Sunday night, while perusing Facebook before bed, I came across an update on author and podcaster P.G. Holyfield that made my eyes fill with tears and made me question why life has to be so unfair.
Several weeks ago P.G. was diagnosed with a particularly vicious and fast-moving cancer…Cholangiocarcinoma. The cancer spread quickly and time seemed to speed up and many of us found out he didn’t have much time left just days before his passing. To say the news came as a shock would be an understatement.
Over the past few days we have left messages on his Facebook wall, sharing our memories of him and any other words we wanted him to read before he left us.
Some of us knew P.G. better than others. I, unfortunately, didn’t know him as well as many people did, but I still have my own P.G. memories, as few as there are.
And I do wish there were more. But life got in the way, and I stopped writing (creatively) for awhile and lost touch with many of the people, like P.G., that I had grown to admire and look up to.
Even though my memories are few, P.G. still left his mark on me, as he did so many, and I will never be the same person I was.
See, when he first messaged me a couple years ago, I had a total fangirl moment. I couldn’t believe someone that I looked up to, who I wished I could be as cool and talented as, was talking to me. Luckily, I contained myself and when I was asked to take part in a group Google Hangout chat session, I readily excepted, even though I knew I was joining a group of people that I viewed the same way as P.G.
How could I possibly take part when I was surrounded by such immense talent?
But the thing was, P.G. and the others never made me feel like I was second best. They didn’t make me feel like an outsider, like I often felt in high school. They made me feel like a part of the group. I felt accepted and respected, and I can’t thank any of them enough for that.
Because so many of us were so touched by the person P.G. was, many of us donated to his GoFundMe page created to help make his last few weeks comfortable, as well as to help provide for his children. Unfortunately, P.G. didn’t have weeks left, as we all soon found out.
Last night at 11:20, P.G. left this world and moved onto the next. I was getting ready for bed when I saw the update in my email, and I burst into tears. My husband sat up and held me as I cried and again questioned why good people are always taken from us far sooner than they should be…when there’s still so much they could do for this world.
I don’t understand how the good ones have to go but the bad ones get to stay. That’s a question no one can answer. At least not with an answer that’s suitable to me.

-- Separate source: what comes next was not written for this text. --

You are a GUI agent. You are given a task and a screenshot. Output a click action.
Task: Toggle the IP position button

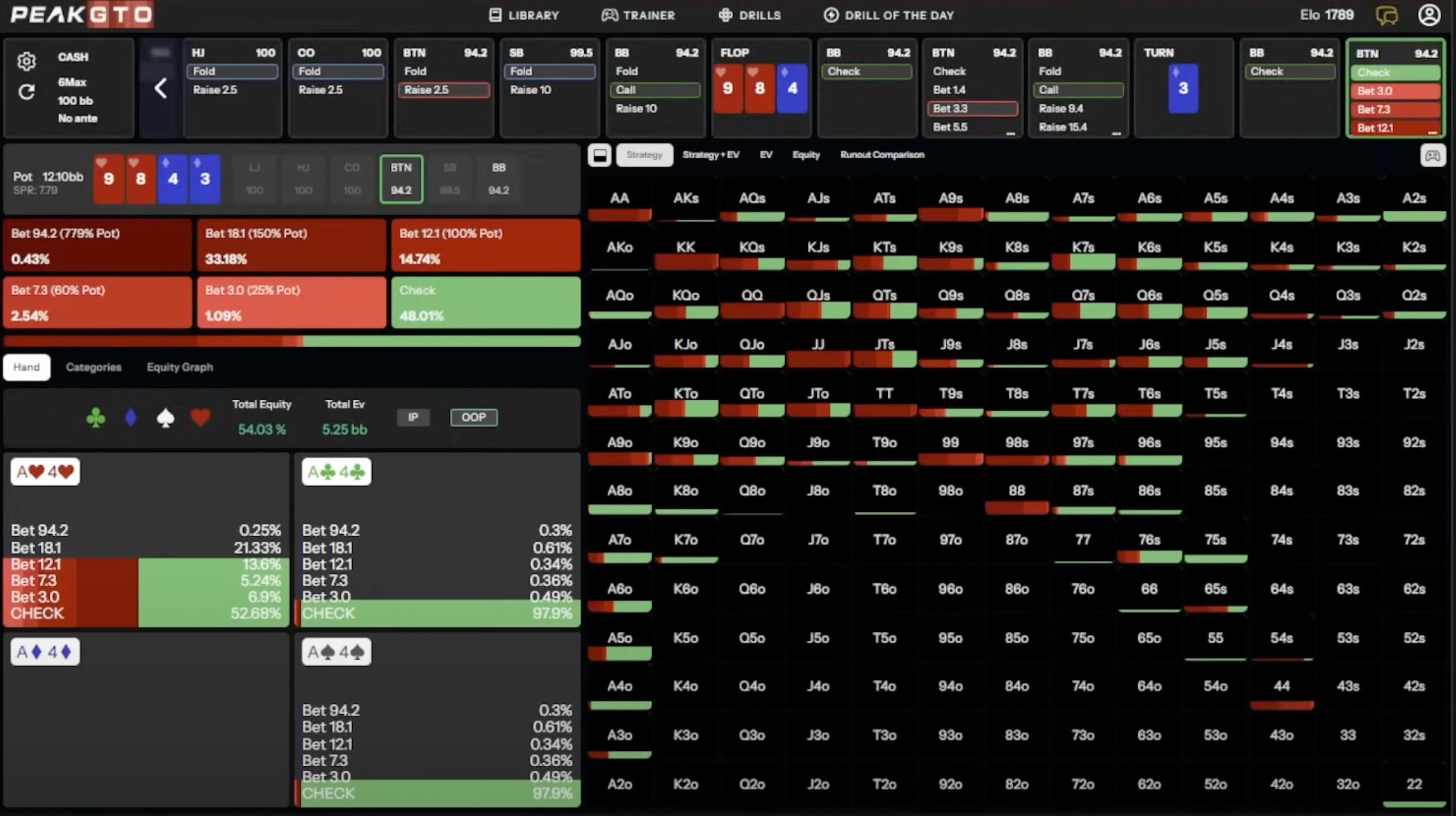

Today, I’ve continued to read the outpouring of support and love on P.G.’s Facebook post and am in awe of the legacy he left behind. Though he’s no longer a part of the physical plane, we each carry a piece of his light within us, and his memory will live on within all of us, his family included. And I’m glad that in his final days he was surrounded by those closest to him. They are heroes to all of us, and my love and prayers go out to all of them, especially his children, who must now navigate this world without him.
Though you may not know P.G., I’m hoping you’ll read up on him and see why we all feel the loss of him so profoundly and maybe you’ll donate to his GoFundMe page, listen to his podcast of The Murder on Avedon Hill or purchase one his stories.
Before I close this post, I want to leave you with a couple more thoughts.
Life is short and fleeting and we must appreciate every single moment we are given.
Never take for granted those you care about…who inspire you.
Make sure they know how you feel. Do not leave words unspoken or you may end up regetting it.
Love with all your heart and take time to recognize and appreciate all the little things in life you normally take for granted.